(TASK DETAILS):
Your task is to transcribe the entries below exactly, beginning with the line containing "Screen dimensions: 644x363" and ending with the final line, and to add nothing else.
◇ ◇ ◇ ◇ ◇ ◇ ◇
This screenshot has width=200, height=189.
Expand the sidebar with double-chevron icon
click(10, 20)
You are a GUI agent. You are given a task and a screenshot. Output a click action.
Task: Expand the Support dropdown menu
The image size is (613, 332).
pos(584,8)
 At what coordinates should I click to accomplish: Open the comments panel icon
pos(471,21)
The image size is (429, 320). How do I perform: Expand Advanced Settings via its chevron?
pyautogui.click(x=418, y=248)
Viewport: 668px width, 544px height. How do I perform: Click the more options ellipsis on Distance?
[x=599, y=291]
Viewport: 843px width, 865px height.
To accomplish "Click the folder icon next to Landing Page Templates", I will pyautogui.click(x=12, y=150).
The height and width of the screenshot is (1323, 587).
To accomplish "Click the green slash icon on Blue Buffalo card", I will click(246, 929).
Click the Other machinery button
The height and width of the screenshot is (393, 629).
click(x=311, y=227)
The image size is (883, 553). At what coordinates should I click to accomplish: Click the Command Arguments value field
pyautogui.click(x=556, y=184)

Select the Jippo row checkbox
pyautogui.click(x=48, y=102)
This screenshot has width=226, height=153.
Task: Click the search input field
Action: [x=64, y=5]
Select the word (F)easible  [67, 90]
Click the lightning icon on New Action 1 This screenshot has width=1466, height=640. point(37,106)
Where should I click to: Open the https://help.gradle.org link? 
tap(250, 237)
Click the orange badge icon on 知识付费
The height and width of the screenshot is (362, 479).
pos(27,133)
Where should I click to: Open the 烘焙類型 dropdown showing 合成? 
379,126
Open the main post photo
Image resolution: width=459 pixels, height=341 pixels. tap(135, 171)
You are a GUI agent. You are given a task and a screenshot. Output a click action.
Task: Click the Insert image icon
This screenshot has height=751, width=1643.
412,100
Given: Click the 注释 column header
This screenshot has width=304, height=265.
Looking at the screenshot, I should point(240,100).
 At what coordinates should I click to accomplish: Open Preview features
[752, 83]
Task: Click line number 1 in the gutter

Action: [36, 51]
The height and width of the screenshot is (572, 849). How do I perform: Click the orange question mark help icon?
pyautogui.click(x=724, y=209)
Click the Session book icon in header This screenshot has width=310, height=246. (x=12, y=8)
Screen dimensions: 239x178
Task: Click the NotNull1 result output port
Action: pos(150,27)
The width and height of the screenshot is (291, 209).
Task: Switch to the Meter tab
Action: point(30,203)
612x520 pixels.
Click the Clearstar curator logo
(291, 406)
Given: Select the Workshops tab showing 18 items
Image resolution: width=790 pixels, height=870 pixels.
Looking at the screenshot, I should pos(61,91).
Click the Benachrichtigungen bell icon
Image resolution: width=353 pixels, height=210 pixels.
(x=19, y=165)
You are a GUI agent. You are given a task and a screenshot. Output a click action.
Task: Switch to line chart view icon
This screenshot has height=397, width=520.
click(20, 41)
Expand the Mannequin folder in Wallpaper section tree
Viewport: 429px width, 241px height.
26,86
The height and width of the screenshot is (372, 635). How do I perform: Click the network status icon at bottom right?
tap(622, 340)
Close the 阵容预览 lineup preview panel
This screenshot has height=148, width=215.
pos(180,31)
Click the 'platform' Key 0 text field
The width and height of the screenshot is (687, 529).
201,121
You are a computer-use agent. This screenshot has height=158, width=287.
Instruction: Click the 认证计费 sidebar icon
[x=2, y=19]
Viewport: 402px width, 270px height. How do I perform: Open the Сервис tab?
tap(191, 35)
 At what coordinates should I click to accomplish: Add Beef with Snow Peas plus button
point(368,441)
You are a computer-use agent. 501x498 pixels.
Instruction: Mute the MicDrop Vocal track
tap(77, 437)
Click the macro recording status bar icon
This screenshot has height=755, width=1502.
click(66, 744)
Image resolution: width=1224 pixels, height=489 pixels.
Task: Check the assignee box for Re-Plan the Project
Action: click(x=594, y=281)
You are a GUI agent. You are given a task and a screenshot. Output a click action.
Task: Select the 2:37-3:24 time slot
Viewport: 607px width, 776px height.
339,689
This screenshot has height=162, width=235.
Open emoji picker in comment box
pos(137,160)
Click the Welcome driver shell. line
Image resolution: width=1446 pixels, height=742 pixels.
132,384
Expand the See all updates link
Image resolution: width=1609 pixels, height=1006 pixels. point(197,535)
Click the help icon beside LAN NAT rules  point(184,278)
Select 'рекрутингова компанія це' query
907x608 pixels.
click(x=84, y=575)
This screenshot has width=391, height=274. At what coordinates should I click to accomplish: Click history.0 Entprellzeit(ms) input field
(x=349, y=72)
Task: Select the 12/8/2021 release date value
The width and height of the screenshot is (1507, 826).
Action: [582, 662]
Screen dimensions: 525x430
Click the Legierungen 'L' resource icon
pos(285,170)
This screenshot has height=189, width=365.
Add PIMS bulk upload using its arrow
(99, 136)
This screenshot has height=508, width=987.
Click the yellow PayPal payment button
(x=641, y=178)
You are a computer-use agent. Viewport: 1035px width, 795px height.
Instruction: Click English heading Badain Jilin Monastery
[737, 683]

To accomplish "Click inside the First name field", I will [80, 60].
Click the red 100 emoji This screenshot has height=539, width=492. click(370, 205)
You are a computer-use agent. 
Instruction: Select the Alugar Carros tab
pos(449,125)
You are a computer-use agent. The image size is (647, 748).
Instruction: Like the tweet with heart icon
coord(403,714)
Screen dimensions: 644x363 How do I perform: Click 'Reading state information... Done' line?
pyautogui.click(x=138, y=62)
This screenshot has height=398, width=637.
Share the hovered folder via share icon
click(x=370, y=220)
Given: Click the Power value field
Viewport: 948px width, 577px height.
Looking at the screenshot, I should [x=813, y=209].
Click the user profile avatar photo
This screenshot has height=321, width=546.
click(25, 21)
◇ ◇ ◇ ◇ ◇ ◇ ◇
(TASK SOLUTION):
Screen dimensions: 644x363 How do I perform: Click 'Reading state information... Done' line?
pyautogui.click(x=138, y=62)
This screenshot has height=398, width=637.
Share the hovered folder via share icon
click(x=370, y=220)
Given: Click the Power value field
Viewport: 948px width, 577px height.
Looking at the screenshot, I should [x=813, y=209].
Click the user profile avatar photo
This screenshot has height=321, width=546.
click(25, 21)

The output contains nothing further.